Strache: FPÖ beantragt Subventionsbremse

Österreich ist mit 6,5 Prozent des BIP Subventions-Europameister

Wien (OTS) - Die FPÖ wird bei der kommenden Nationalratssitzung eine Subventionsbremse beantragen, kündigte heute der freiheitliche Bundesparteiobmann HC Strache in einer Pressekonferenz an.
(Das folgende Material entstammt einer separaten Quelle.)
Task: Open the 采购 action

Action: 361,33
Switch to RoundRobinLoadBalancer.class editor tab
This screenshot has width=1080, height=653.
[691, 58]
Die Republik Österreich hat allein im Jahr 2010 6,5 Prozent ihres Bruttoinlandsprodukts - 18,5 Milliarden Euro - für Subventionen ausgegeben. Das BIP 2010 betrug 282,5 Milliarden Euro. Damit ist unsere Republik nach Angaben von Eurostat Europameister. Der europäische Durchschnitt liegt nämlich bei lediglich drei Prozent. In Deutschland sind es 3,6 und in Schweden 1,8 Prozent. Die Schweiz hat ihre Subventionszahlungen zuletzt reduziert und kommt nur noch auf 4,5 Prozent.
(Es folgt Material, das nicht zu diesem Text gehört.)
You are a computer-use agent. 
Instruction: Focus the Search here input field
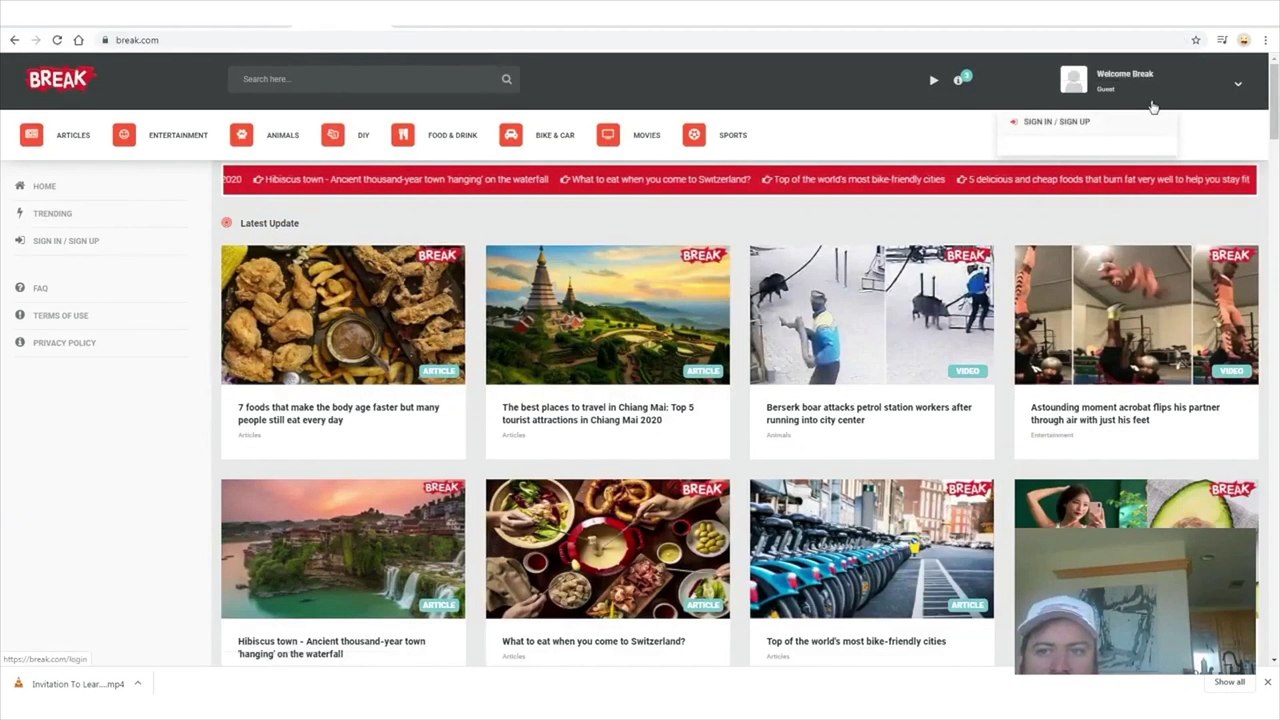click(367, 79)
Ein dichtes Konstrukt unterschiedlichster Fördertöpfe mache es dem Bürger nahezu unmöglich, den Verbleib der Fördermittel und deren genauen Zweck nachzuvollziehen, so Strache, der Österreichs Subventionspolitik als Instrument zur ideologischen Umverteilung bezeichnete. Der gesellschaftliche Nutzen trete zugunsten von Partei-und Vetternwirtschaft in den Hintergrund. Während am Bürger der Sparstift angesetzt werde, wuchere der Subventionsdschungel ungeachtet aller finanziellen Rahmenbedingungen immer weiter.
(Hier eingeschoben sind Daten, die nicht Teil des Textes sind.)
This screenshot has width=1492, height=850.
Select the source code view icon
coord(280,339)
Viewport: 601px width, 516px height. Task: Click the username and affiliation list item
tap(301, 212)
So erhält etwa das "Autonome Zentrum von und für Migranten" Förderungen von insgesamt 19 Stellen der öffentlichen Hand. Die Palette an Veranstaltungen, die von den insgesamt 35 angestellten Mitarbeitern betreut werden, reicht vom "Hurentag 2009" bis hin zu "WIR und IHRtum - Ein Postulat für Identität als mobiles Hängemattenkonzept".

Angesichts der angespannten Budgetsituation und der erfolgten Herabstufung der Kreditwürdigkeit Österreichs sei diese Art des Umgangs mit Steuergeld untragbar. "Es ist unausweichlich, die zahllosen Subventionstöpfe zu reduzieren", so Strache. Derzeit liege das für das Jahr 2011 veranschlagte Defizit des Bundes bei 3,9 Prozent. Schon eine Halbierung des jährlichen Subventionsvolumens würde nahezu ausreichen, um den Staatshaushalt zu sanieren. Um weiteren Missbrauch von Steuergeld zulasten der Bürger und der Zukunft Österreichs zu verhindern, müsse es eine Subventionsbremse geben. Das Volumen von allen öffentlichen Fördergeldern solle drei Prozent des BIP nicht überschreiten dürfen.

Deshalb wird die FPÖ im Nationalrat wir folgenden Entschließungsantrag einbringen:

Der Nationalrat wolle beschließen:

"Die Bundesregierung wird aufgefordert, dem Nationalrat unverzüglich eine Regierungsvorlage, die eine Änderung des B-VG dahingehend beinhaltet, dass die Summe aller, von der öffentlichen Hand gezahlten Subventionen zwingend mit 3 Prozent des BIP gedeckelt wird, zuzuleiten."